Mia madre mi portò dalla psicologa che avevo sei anni. Diceva che ero una peste, ingovernabile, e qualcuno le consigliò di andare al consultorio per farmi dare una cura. Magari un calmante. Invece, quella signora che ricordo sempre perché aveva uno sguardo dolcissimo, si mise a giocare con me come una ragazzina. C’era un grosso burattino, un drago, in fondo alla stanza, e io, che correvo su e giù, lo individuai subito, lo afferrai e volevo giocarci. Mia madre corse a strapparmelo di mano perché non avevo chiesto il permesso. Ci mancò poco che non mi allentasse, anche lì, il solito ceffone. La signora, con gentilezza, intervenne. Mi lasciò tenere il drago e si mise a giocare con me. Prese un burattino principessa e giocammo. Io ero il drago e volevo divorare la principessa. Lei fuggiva e intanto mi domandava: «Perché mi vuoi mangiare?».
«Perché sei cattiva, cattivissima» rispondevo io.
E provavo un piacere immenso, la soddisfazione di una giustizia fatta o che stava per compiersi. Il drago aveva ragione! Quella principessa meritava d’essere divorata! Ma la signora continuava a giocare e a domandare e io a rispondere, sino a quando non mi stancai.
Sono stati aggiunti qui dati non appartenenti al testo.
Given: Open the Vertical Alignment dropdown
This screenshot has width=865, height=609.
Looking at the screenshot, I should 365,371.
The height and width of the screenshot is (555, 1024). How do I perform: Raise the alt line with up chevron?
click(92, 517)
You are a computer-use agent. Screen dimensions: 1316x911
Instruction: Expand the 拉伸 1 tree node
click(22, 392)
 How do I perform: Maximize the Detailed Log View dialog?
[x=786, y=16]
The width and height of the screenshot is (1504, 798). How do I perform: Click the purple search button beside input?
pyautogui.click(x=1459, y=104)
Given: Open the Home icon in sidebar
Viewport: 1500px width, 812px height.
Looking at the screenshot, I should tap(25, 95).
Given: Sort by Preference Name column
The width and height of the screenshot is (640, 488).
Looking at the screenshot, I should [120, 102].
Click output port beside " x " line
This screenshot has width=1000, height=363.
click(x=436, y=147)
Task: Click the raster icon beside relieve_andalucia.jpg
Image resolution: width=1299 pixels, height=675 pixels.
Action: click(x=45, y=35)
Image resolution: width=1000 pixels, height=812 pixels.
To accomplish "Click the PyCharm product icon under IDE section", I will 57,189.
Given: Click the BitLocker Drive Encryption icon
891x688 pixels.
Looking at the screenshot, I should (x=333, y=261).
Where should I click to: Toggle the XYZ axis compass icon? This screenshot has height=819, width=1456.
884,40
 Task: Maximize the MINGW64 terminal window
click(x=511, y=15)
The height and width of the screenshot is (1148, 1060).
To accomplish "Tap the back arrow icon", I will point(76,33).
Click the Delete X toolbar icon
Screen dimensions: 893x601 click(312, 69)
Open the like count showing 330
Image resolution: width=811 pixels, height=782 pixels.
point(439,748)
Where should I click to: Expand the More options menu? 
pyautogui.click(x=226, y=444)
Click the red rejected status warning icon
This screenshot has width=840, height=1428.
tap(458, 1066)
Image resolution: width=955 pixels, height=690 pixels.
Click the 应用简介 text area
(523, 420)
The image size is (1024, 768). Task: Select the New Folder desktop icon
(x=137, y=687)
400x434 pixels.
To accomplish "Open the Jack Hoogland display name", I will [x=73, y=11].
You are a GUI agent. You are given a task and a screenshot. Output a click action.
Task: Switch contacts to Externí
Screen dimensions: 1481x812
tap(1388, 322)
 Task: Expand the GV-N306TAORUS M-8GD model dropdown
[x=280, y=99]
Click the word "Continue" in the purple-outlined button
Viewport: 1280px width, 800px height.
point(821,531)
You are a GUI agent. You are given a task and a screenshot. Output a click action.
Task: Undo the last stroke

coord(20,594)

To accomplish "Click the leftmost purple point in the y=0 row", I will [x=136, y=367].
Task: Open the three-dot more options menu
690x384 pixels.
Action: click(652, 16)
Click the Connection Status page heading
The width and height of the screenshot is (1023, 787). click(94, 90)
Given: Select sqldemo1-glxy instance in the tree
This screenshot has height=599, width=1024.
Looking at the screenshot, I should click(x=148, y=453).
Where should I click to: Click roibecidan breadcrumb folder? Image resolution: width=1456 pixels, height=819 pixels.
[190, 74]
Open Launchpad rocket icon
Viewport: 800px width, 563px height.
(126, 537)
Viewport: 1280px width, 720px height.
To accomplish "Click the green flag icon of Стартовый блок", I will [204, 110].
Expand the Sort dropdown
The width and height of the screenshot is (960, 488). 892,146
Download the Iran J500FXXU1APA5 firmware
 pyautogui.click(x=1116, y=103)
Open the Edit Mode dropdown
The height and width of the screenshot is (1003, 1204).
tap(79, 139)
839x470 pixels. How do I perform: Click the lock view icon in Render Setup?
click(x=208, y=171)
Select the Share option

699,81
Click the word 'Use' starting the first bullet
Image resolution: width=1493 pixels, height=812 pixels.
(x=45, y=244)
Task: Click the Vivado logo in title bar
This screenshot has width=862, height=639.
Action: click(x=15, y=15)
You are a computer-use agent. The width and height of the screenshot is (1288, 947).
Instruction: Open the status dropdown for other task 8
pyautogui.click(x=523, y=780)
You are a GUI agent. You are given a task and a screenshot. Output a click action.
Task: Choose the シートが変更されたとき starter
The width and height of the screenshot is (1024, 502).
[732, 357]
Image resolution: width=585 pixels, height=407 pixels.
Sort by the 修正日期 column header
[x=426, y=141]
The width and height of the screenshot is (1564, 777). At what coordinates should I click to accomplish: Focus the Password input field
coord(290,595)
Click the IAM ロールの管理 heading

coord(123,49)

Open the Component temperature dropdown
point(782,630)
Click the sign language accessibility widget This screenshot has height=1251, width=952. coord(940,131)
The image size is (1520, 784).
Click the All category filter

Il drago mi scivolò dalla mano destra e con la sinistra afferrai la principessa e mi misi a guardarla, da vicino. Dovevano averci giocato in tanti perché era mezza rotta e con la vernice scrostata sulla testa tradiva la presenza del legno sottostante. Mi fece pena. Allora la diedi a mia madre, dicendo: «Guarda, poverina! È tutta rotta!».
Mia madre fu sorpresa che io le affidassi la principessa, che qualche istante prima volevo divorare, affinché se ne prendesse cura. Ma non fece niente. L’accolse sulle ginocchia e la lasciò lì. Allora la signora le disse con aria complice: «Perché non aiuta la principessa a stare meglio?».
Ma mia madre non capiva, proprio non capiva. Rise (perché fa sempre così quando non capisce!) e disse: «Burattinate!».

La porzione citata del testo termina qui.